Biomarker Distinction
Table
Feature
Unstable Angina
NSTEMI
Symptoms
Chest pain at rest or with minimal exertion
Same as UA
ECG
No ST elevation; may have T-wave changes or be normal
ST depression, T-wave inversion, or dynamic changes
Troponin
Normal
Elevated
Diagnosis
Clinical + ECG (no biomarker rise)
Clinical + ECG + elevated troponin
High-YieldNEET PG
Troponin elevation is the only biochemical marker that separates NSTEMI from unstable angina.
Dual Antiplatelet Therapy (DAPT)
Clinical Pearl
DAPT with aspirin + P2Y12 inhibitor (clopidogrel, prasugrel, or ticagrelor) is standard of care in BOTH unstable angina AND NSTEMI. This is a cornerstone of acute coronary syndrome management.
Why the distractor is wrong: The statement "DAPT is contraindicated in unstable angina" is false. DAPT is indicated in both conditions and reduces recurrent ischemic events.
Medical Management Common to Both
1.
Beta-blockers — reduce heart rate, contractility, and myocardial oxygen demand; reduce anginal frequency and reinfarction risk
2.
ACE inhibitors — reduce afterload and improve ventricular remodeling
3.
Statins — plaque stabilization and anti-inflammatory effects
4.
Anticoagulation — unfractionated heparin or LMWH to prevent thrombotic extension
5.
Nitrates — symptom relief (but no mortality benefit)

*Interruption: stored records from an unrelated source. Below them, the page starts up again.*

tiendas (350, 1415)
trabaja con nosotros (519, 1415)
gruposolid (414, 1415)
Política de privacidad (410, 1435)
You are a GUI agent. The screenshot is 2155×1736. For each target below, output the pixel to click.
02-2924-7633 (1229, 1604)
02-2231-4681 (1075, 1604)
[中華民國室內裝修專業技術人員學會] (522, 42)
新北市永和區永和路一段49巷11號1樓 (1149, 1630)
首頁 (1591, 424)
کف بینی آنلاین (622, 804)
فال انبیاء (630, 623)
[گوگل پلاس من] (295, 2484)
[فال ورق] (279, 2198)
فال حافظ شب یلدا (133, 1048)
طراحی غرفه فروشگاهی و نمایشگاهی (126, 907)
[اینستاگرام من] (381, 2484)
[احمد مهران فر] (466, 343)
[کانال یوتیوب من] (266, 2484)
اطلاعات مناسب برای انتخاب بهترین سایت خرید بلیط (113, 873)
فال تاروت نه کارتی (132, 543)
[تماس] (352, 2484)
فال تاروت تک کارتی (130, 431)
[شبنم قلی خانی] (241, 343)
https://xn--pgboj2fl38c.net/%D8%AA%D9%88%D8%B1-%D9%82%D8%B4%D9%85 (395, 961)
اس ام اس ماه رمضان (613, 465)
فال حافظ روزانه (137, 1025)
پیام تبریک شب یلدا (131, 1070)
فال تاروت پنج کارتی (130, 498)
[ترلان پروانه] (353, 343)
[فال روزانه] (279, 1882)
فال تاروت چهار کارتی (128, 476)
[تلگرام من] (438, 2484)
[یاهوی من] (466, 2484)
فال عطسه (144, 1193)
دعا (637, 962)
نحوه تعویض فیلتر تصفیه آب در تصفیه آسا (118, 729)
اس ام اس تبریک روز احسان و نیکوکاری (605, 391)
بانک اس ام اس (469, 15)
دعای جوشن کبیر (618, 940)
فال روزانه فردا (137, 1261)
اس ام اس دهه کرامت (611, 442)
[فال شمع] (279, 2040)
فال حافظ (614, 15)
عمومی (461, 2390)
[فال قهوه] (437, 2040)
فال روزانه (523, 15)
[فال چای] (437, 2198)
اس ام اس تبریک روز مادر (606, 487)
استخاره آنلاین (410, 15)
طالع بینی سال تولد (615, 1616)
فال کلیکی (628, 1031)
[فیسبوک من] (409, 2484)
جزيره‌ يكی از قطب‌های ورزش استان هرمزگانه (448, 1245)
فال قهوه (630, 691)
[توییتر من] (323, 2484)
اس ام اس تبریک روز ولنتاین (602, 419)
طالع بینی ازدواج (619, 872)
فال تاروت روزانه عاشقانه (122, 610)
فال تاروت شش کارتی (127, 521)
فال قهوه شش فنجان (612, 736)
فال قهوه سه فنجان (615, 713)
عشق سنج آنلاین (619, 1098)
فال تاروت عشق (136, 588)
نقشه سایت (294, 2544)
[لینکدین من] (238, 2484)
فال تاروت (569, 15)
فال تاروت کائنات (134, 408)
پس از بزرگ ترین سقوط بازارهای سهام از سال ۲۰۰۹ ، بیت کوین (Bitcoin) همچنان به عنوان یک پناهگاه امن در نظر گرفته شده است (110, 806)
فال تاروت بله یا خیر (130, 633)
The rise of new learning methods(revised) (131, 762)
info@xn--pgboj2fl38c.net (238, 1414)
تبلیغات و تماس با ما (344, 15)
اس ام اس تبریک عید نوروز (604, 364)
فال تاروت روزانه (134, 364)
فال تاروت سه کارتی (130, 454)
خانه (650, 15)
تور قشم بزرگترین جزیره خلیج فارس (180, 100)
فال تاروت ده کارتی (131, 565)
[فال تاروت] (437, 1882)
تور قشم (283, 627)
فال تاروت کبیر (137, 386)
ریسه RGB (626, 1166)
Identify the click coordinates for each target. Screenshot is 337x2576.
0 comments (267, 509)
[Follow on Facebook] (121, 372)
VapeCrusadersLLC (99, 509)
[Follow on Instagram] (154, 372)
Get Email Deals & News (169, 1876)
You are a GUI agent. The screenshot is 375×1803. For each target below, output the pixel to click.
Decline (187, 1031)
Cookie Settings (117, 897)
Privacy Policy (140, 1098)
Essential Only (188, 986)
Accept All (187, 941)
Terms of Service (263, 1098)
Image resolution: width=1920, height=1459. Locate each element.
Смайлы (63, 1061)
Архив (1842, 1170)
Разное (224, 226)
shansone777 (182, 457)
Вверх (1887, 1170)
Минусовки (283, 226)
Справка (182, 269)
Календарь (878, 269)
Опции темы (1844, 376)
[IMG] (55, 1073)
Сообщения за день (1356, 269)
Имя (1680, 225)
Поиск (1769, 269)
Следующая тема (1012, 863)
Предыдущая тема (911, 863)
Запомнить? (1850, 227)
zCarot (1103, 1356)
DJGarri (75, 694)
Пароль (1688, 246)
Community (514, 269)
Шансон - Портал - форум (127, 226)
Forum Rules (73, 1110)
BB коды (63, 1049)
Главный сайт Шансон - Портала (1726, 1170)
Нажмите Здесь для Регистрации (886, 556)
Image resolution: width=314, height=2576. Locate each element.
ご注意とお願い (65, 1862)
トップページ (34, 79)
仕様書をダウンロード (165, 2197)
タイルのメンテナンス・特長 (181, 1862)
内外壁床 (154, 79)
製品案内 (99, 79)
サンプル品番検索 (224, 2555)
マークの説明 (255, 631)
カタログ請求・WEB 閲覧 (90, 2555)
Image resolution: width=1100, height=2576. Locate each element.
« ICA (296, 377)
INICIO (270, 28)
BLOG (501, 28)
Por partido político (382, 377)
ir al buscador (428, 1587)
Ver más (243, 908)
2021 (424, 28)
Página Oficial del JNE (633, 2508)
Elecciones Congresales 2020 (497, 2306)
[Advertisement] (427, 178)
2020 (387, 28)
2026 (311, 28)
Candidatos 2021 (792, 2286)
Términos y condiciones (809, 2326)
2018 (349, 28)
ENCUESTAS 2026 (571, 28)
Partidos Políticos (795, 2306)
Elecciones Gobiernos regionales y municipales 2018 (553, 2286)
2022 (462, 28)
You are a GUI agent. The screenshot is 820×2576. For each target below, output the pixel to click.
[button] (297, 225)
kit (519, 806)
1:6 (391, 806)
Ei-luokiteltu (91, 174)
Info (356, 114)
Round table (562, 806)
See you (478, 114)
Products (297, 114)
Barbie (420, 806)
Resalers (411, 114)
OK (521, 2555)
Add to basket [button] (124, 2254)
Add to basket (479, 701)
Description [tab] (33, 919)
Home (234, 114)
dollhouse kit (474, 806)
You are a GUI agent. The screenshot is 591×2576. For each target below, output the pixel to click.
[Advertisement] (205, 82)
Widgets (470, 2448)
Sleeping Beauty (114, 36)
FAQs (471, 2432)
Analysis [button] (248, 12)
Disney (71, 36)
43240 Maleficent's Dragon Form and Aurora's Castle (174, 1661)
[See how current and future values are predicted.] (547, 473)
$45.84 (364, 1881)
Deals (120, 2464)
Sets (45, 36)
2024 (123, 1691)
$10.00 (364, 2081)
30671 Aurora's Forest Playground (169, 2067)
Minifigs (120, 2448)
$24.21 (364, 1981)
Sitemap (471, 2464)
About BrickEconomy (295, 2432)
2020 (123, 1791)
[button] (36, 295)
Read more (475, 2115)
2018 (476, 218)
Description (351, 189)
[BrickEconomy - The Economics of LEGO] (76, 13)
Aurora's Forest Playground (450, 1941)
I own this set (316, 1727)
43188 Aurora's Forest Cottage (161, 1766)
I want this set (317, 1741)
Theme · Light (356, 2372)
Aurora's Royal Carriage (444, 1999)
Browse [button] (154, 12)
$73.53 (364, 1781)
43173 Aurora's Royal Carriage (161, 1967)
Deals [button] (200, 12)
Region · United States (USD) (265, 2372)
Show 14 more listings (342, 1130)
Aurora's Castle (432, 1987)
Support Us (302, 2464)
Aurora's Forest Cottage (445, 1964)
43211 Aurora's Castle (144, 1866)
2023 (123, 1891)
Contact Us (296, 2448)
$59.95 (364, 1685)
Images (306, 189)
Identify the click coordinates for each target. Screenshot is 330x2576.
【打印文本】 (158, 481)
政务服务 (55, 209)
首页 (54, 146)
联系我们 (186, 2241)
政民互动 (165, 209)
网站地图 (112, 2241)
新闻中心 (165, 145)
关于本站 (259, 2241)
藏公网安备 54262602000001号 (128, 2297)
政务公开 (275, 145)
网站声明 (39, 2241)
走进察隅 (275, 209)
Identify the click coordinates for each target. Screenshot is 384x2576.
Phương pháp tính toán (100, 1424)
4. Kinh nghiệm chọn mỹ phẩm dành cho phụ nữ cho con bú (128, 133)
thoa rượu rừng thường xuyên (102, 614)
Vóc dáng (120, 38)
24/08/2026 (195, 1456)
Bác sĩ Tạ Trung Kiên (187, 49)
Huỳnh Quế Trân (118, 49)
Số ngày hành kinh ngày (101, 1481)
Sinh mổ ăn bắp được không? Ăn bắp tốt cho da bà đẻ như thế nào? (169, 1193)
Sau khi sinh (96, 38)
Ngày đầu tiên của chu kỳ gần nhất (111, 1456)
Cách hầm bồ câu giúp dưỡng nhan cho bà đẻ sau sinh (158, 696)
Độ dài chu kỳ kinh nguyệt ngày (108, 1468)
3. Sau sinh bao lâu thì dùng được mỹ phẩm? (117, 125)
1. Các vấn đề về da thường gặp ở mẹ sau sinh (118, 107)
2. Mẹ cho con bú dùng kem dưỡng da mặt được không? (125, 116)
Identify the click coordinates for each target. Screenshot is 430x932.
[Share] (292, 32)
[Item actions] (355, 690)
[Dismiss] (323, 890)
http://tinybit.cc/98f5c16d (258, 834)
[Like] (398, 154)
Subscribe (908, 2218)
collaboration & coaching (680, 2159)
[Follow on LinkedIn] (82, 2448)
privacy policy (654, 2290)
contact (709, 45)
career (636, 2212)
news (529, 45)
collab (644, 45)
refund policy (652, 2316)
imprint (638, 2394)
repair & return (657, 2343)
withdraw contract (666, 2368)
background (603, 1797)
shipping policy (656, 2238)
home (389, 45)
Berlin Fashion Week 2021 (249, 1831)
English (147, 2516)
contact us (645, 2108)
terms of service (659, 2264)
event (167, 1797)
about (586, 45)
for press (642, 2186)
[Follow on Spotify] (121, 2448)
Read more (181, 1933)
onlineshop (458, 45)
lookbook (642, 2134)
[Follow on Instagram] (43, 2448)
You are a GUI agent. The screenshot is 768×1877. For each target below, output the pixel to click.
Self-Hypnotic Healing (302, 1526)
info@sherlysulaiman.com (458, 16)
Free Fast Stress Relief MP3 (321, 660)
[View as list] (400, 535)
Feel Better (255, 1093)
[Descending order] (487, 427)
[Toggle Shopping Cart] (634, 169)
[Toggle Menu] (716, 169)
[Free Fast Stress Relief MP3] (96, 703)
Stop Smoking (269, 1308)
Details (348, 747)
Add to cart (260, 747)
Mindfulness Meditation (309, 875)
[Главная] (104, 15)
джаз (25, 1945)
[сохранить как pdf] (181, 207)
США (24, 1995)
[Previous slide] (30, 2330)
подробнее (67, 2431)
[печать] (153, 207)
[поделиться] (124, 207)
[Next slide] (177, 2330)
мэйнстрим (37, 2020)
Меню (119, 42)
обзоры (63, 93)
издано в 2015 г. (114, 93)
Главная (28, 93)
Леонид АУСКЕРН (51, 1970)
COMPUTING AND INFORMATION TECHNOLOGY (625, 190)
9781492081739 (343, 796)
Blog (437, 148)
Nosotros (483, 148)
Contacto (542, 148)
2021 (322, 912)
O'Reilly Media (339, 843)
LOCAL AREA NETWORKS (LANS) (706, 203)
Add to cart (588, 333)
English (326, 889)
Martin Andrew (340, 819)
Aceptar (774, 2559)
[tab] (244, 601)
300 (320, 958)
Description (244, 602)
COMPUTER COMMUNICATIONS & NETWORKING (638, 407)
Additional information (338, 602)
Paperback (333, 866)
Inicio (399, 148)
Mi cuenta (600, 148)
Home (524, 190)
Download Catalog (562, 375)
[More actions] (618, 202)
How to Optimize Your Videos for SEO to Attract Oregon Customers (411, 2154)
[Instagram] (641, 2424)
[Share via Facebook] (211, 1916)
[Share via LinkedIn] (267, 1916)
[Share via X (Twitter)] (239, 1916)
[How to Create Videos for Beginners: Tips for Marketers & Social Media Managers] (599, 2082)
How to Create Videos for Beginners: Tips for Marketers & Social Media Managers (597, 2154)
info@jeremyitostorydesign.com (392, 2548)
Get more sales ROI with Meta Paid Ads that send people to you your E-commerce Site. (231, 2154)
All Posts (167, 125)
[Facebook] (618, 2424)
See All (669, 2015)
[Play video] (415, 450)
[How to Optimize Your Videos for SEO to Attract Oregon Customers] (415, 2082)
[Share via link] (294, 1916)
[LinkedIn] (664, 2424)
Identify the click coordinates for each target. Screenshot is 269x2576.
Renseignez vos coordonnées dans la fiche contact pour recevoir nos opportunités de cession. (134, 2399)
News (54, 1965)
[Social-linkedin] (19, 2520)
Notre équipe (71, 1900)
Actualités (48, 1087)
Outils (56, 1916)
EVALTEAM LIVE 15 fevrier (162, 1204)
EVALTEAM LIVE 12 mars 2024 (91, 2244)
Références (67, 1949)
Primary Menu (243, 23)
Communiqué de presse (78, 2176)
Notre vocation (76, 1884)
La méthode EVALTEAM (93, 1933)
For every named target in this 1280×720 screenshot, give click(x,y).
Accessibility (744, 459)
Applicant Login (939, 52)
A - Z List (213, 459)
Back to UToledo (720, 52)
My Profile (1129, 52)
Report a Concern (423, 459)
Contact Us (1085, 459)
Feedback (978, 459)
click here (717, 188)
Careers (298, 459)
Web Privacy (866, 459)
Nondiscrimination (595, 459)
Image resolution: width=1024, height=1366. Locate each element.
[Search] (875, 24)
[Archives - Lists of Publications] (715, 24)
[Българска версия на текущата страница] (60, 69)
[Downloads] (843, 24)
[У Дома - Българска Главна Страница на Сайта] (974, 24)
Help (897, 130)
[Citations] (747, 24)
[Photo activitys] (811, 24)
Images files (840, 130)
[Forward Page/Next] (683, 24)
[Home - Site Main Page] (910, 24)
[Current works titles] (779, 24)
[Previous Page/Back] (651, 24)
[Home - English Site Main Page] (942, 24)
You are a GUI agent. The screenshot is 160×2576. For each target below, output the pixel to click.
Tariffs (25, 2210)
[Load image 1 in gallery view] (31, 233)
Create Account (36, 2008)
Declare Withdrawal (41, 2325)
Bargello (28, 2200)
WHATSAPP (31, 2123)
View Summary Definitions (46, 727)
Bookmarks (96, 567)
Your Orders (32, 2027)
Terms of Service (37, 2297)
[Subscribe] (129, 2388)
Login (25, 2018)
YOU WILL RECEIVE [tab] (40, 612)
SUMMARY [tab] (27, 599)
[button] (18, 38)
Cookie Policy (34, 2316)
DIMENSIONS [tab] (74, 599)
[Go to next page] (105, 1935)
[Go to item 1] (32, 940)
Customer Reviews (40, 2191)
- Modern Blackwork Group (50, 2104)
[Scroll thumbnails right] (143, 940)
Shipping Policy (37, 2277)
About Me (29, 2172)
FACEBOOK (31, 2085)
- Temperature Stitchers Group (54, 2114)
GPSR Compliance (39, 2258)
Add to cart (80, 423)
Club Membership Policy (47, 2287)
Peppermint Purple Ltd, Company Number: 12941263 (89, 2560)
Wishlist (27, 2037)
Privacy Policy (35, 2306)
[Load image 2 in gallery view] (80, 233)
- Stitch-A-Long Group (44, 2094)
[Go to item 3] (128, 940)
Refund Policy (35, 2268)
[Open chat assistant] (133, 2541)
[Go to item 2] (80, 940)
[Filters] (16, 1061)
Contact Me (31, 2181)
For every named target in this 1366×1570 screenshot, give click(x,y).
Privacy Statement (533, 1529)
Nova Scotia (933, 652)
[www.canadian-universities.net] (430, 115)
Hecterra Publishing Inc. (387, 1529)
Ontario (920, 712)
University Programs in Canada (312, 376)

Mnemonic: ABCDE of ACS management — Aspirin + Anticoagulation, Beta-blockers, Coronary angiography, Dual antiplatelet therapy, Enzyme inhibitors (ACE-I) and statins.
Why Each Distractor Is Correct
Option 0: Elevated troponins are the biochemical hallmark of NSTEMI and distinguish it from unstable angina — TRUE.
Option 1: Both UA and NSTEMI result from partial occlusion with preserved distal flow — TRUE.
Option 3: Beta-blockers are first-line agents in both conditions for symptom relief and prognostic benefit — TRUE.